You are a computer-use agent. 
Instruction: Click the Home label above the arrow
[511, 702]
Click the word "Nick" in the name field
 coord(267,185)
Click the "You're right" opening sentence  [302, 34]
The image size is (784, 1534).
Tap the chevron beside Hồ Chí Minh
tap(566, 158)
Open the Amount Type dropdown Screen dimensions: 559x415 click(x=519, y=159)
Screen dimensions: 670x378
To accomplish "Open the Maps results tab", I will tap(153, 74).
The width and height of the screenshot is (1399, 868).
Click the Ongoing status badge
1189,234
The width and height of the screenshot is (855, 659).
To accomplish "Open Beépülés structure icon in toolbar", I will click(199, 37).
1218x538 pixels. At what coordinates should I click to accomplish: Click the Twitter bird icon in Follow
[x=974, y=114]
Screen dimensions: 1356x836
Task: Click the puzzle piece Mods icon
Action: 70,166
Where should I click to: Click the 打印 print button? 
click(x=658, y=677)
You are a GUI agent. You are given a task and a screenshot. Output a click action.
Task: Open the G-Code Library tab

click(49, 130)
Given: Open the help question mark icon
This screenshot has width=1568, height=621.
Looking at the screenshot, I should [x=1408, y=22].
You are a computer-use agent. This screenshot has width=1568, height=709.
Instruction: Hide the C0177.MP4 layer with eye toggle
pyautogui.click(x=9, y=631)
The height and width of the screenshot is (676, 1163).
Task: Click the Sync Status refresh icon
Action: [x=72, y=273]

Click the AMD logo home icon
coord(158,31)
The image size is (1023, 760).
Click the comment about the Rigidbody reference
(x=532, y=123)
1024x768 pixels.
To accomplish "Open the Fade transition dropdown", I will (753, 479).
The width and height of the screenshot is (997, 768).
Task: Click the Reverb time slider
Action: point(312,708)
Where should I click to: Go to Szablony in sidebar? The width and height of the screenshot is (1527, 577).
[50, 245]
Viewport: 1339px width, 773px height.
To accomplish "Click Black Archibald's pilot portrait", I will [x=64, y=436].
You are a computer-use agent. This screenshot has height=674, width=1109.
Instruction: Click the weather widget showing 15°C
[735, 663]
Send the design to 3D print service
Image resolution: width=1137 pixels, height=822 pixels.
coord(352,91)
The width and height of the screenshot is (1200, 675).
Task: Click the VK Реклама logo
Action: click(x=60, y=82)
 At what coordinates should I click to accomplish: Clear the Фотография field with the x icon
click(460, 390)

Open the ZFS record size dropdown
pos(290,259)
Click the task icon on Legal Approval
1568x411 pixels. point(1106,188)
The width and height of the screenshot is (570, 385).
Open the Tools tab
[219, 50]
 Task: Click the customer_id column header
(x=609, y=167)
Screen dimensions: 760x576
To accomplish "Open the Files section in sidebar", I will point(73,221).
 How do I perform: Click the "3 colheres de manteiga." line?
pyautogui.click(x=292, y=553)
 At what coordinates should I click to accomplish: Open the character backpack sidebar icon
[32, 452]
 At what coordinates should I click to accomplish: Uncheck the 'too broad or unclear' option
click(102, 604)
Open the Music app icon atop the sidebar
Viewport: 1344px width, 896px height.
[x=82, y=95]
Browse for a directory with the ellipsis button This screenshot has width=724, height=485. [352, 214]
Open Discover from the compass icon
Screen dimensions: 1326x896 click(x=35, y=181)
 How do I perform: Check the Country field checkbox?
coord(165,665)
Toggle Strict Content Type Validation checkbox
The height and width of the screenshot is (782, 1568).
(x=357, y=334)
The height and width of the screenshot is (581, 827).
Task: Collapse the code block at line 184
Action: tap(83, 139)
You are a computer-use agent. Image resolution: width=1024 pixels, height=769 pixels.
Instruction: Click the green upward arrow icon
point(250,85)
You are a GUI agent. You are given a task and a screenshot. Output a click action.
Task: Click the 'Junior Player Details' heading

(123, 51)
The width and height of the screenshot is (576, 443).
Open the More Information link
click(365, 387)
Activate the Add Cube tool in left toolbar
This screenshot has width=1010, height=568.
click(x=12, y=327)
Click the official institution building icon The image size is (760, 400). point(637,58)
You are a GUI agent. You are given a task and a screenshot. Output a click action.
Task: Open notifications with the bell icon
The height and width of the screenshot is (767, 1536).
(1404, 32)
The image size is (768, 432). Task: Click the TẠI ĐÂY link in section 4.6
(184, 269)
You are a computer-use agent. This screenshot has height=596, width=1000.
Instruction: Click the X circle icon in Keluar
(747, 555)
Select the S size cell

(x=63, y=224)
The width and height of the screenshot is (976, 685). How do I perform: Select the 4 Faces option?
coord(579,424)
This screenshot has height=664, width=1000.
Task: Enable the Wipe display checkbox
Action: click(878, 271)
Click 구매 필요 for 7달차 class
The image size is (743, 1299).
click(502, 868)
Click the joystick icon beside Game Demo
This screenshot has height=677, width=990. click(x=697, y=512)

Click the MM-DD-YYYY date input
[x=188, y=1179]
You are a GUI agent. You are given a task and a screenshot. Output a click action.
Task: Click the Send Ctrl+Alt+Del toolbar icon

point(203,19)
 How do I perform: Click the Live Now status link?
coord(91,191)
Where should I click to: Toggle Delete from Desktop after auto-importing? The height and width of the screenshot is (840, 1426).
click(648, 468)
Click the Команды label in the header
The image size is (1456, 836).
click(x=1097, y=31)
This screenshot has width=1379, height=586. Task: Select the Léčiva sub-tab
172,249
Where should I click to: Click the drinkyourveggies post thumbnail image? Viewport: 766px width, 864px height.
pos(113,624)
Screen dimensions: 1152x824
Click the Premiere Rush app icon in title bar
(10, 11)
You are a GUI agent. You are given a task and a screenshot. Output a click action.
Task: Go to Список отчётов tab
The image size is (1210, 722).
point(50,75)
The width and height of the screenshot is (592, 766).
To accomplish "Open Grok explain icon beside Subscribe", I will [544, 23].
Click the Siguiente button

* ACTIVITY: Please state how many lines in the listing contain the string "computer", and give nothing besides that number.

* ANSWER TO THIS TASK: 5